## Your task
Pick out every line in the listing below that contains the word "with" and copy each one.

===

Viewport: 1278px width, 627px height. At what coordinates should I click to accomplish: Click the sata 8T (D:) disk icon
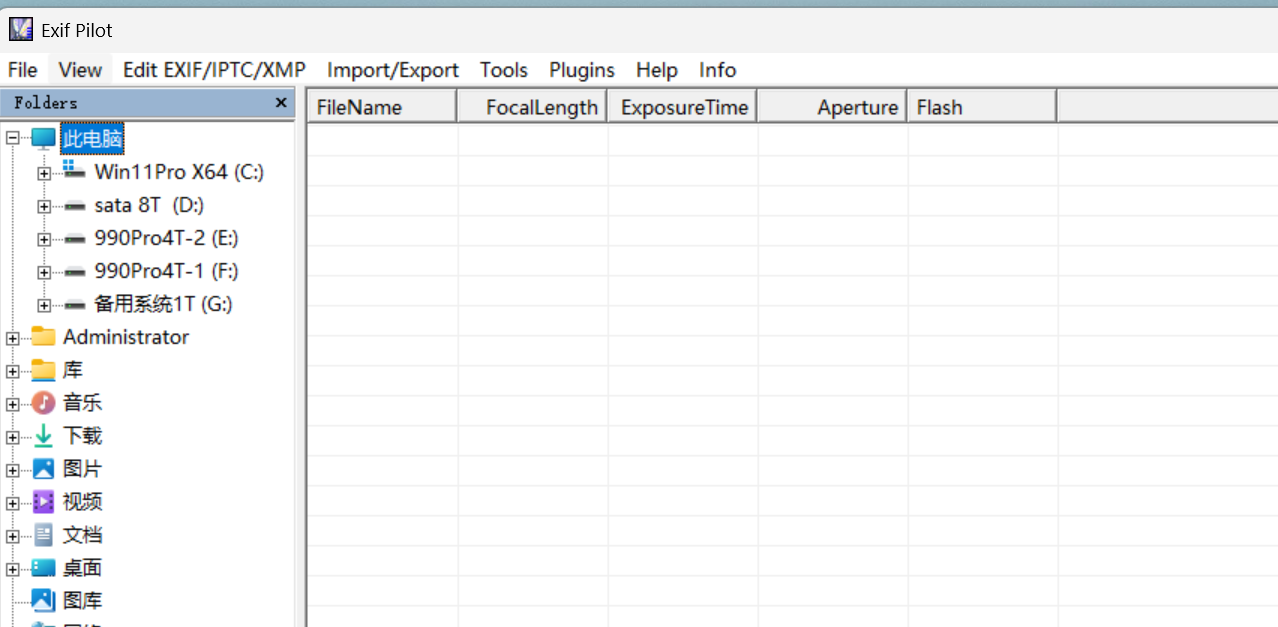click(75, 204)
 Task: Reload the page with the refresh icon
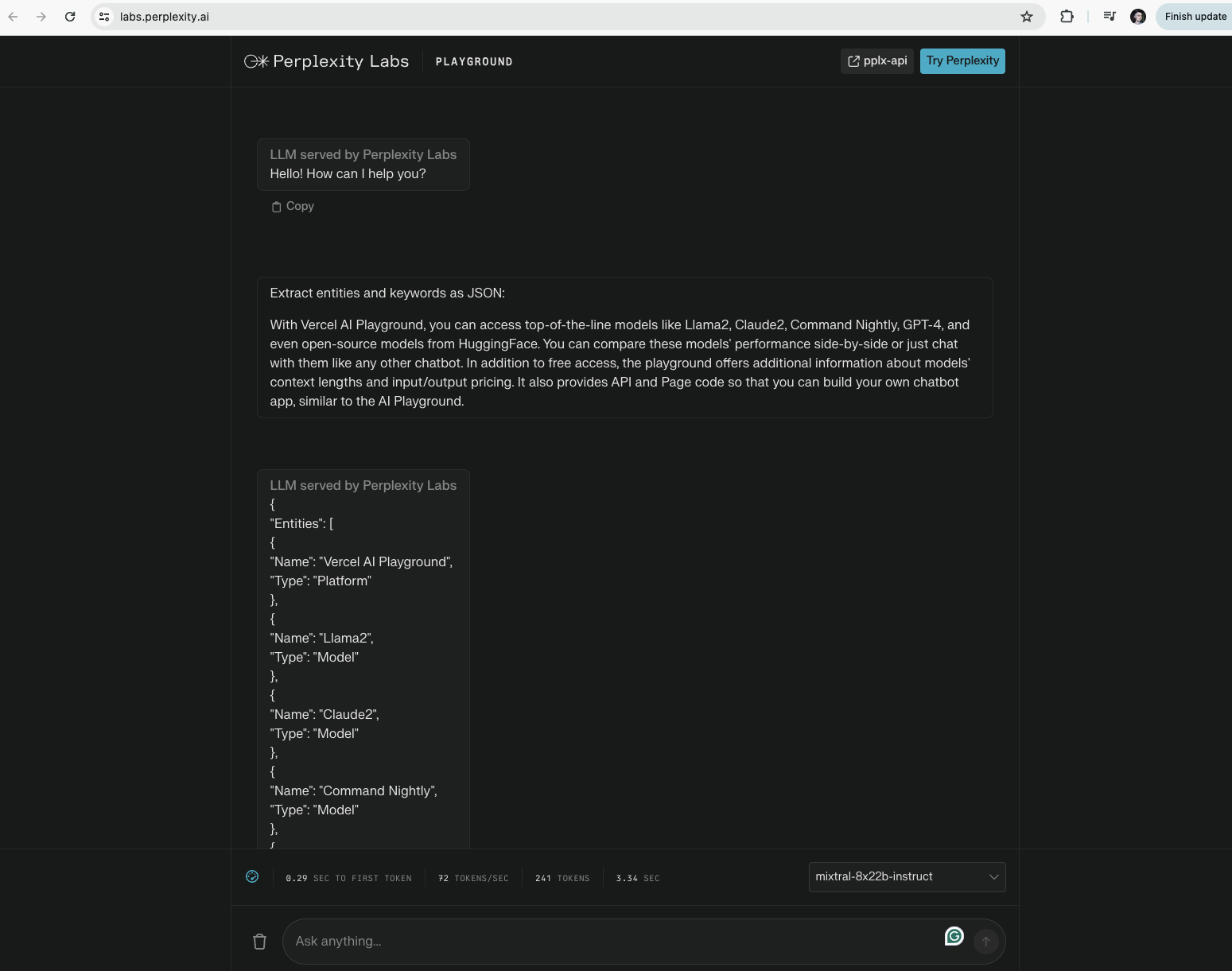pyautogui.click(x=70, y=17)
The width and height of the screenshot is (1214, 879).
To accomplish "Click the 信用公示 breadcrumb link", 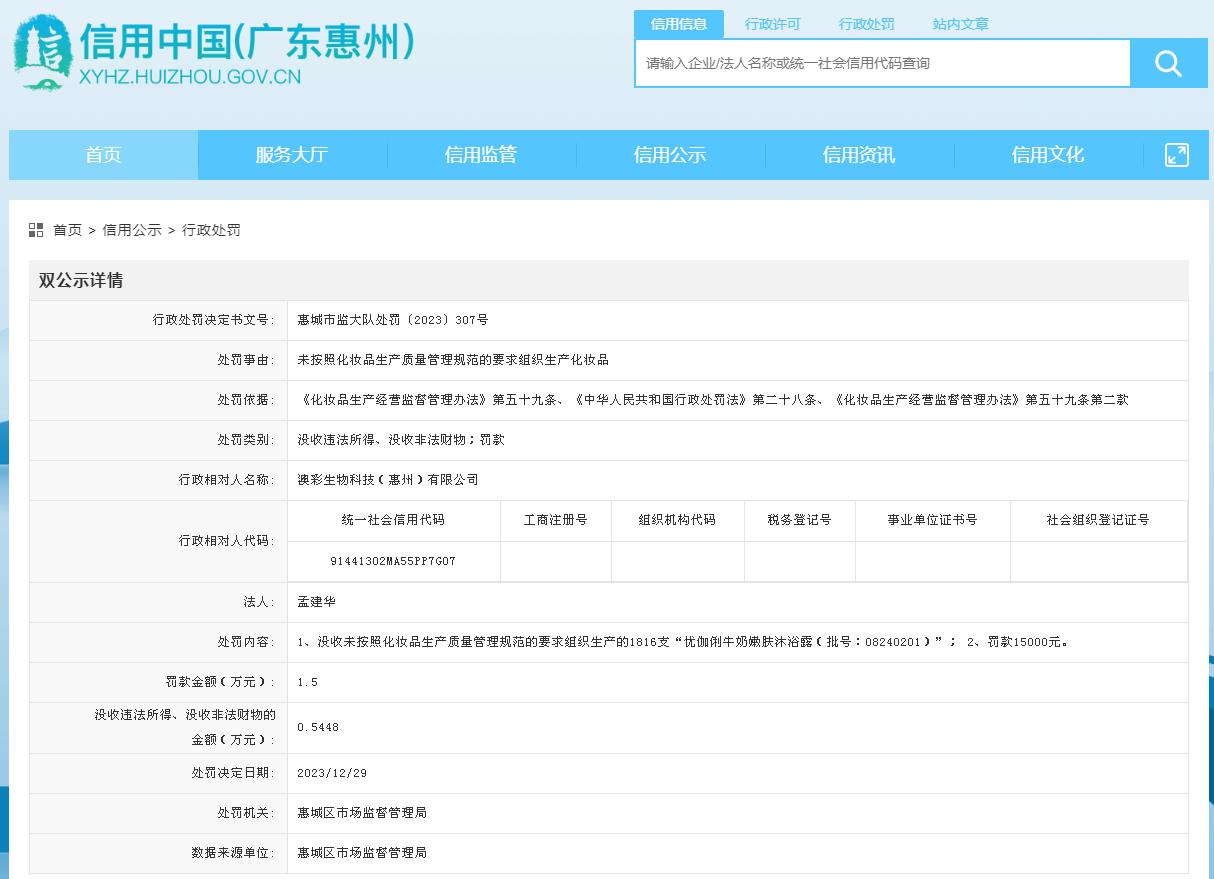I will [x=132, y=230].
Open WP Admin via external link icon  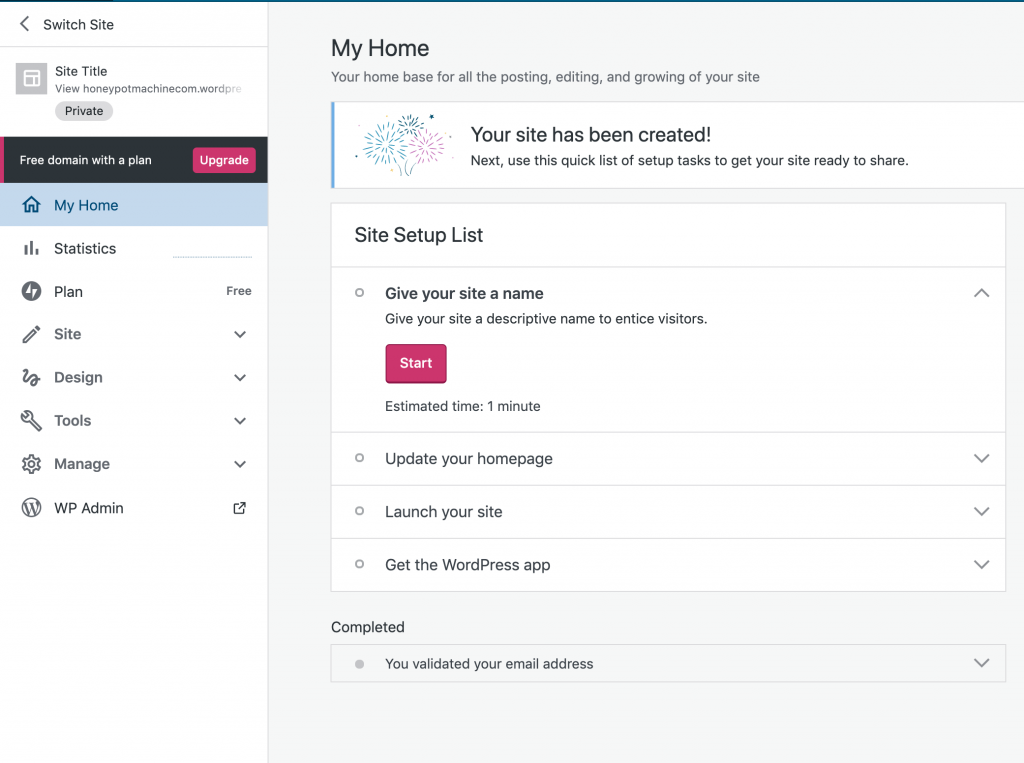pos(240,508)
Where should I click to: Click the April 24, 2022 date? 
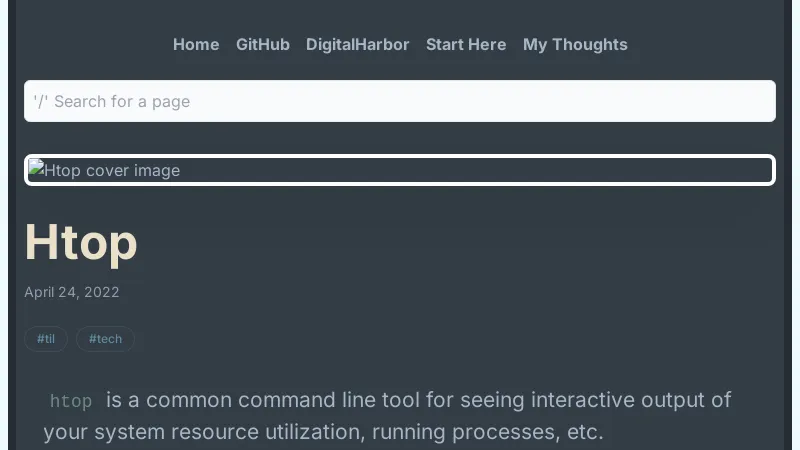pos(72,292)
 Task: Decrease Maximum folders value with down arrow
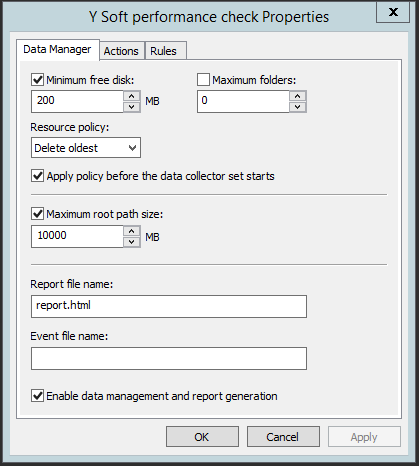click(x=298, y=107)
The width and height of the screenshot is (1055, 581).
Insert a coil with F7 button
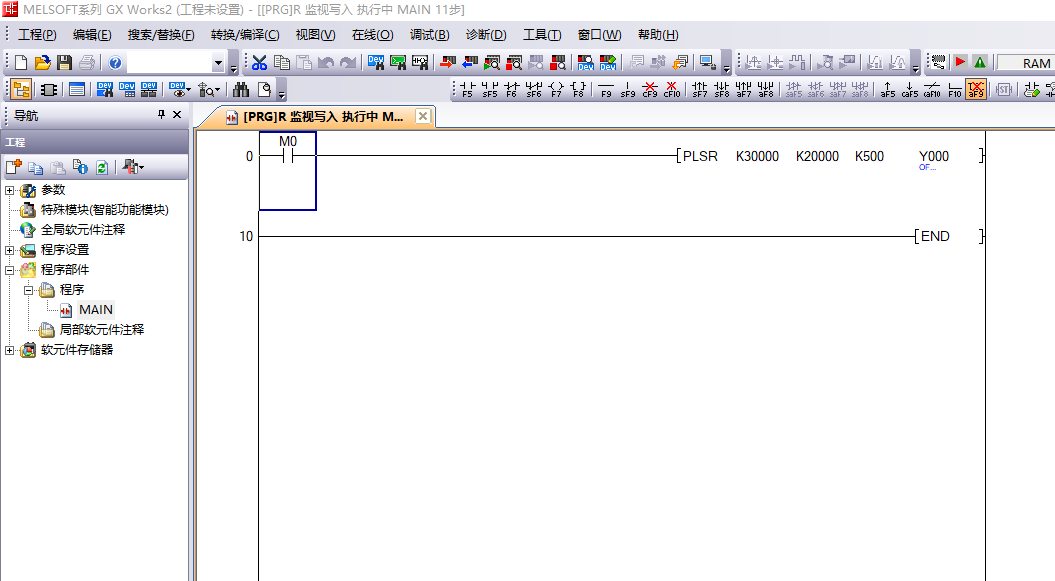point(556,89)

===

## Written solution
 Task: Reload the page with the refresh icon
 Task: Decrease Maximum folders value with down arrow
Insert a coil with F7 button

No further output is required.